We thank the Reviewer for this important comment. The exclusion criteria were a major
issue in the study and was one of the main reasons that we conducted a replication
experiment. We first performed a thorough exploration of our data from Experiment
1 and based all of our exclusion criteria according to it. After we pre-registered
the exclusion criteria, we carefully carried exactly the same exclusion criteria in
the Replication experiment. Thus, the exclusion criteria were data-driven according
to Experiment 1 and were performed on the data gained from the Replication experiment
without looking at the data first. Therefore, we had to calculate numerical thresholds
for each exclusion criterion so we would be able to exclude subjects in the Replication
experiments without looking at the data.
Moreover, following this comment, we added the following text to the main text (page
13, line 332): “Subjects were also excluded due to lack of engagement in the Decoy
task. That is, if they chose the same option more than 96% of the trials at least
in two out of the four blocks of the task, which indicates that they show no variation
in their choices across the different trial types (which is analogous to a low slope
in the Gestalt task). We chose the 96% threshold based on a thorough exploration of
our data from Experiment 1, and based all of our exclusion criteria according to it.
These exclusion criteria were listed in the pre-registration of the replication experiment.”
Regarding the perceptual task, since there were 192 trials, out of which 174 were
between two different arrays and 18 were between two identical arrays, responding
“different” all the time would allow the subject to have 90% accuracy without being
truly engaged in the task (it is important to note that the subjects did not know
about this proportion). In order to exclude this kind of subjects, we had to exclude
subjects according to their accuracy in the identical trials (which we referred to
as “catch” trials). We decided specifically on the 50% threshold, since this is the
chance level. Therefore, a subject who was wrong in at least 50% of the identical
trials was considered being at chance level and biased towards answering “different”
or just not paying attention to the task. It is important to note, that there were
only a few subjects who showed such a behavior in both experiments (Experiment 1:
3 out of 52 subjects; Replication: 4 out of 102 subjects).
Regarding the exclusion criterion that was based on the slope of the logistic regression,
it was meant to exclude subjects that were not engaged in the task. We considered
subjects who had a uniform distribution of errors across the different difficulty
levels in the gestalt task (different interval increases), as if they are not engaged
in the task. This is especially true in psychophysical tasks where there is a true
correct answer. The lower the slope of the logistic function, the more uniform are
the error rates across the different difficulties the subject has. Moreover, if the
slope is negative then that means that the subject had more errors in the easier trials
than in the harder trials, which makes it very hard to believe that he/she was truly
engaged in the task.

----------------------------------------

• _Problem details_: Reproduce the exclusion-criteria reply word for word from "We thank the" to "at the data.".

• _Source data_:
----------------------------------------

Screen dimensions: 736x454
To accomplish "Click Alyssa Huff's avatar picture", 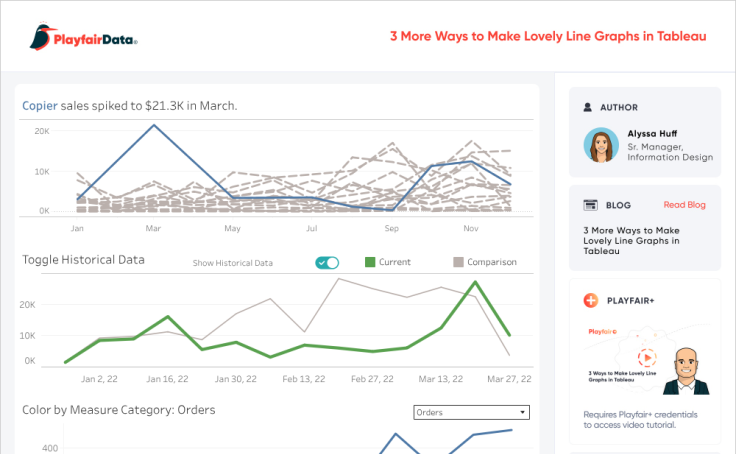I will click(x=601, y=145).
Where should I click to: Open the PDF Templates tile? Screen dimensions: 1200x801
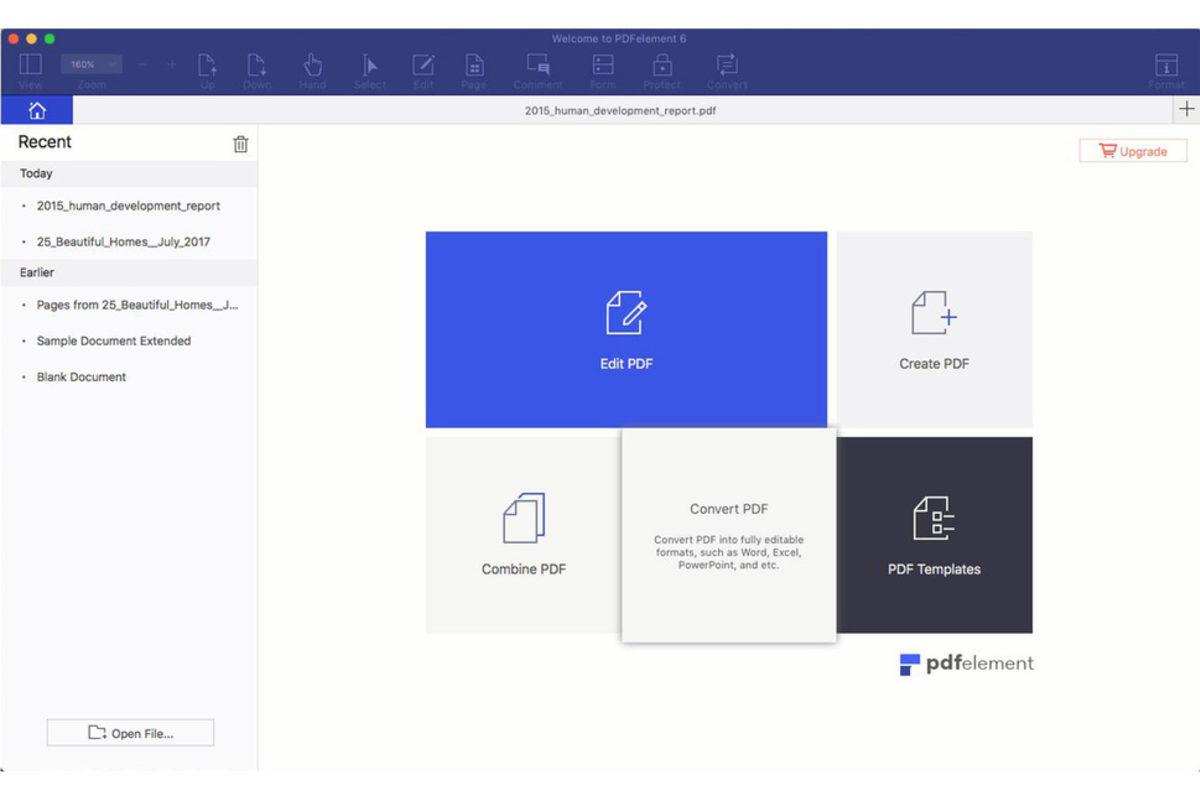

----------------------------------------

• _Problem solution_:
We thank the Reviewer for this important comment. The exclusion criteria were a major
issue in the study and was one of the main reasons that we conducted a replication
experiment. We first performed a thorough exploration of our data from Experiment
1 and based all of our exclusion criteria according to it. After we pre-registered
the exclusion criteria, we carefully carried exactly the same exclusion criteria in
the Replication experiment. Thus, the exclusion criteria were data-driven according
to Experiment 1 and were performed on the data gained from the Replication experiment
without looking at the data first. Therefore, we had to calculate numerical thresholds
for each exclusion criterion so we would be able to exclude subjects in the Replication
experiments without looking at the data.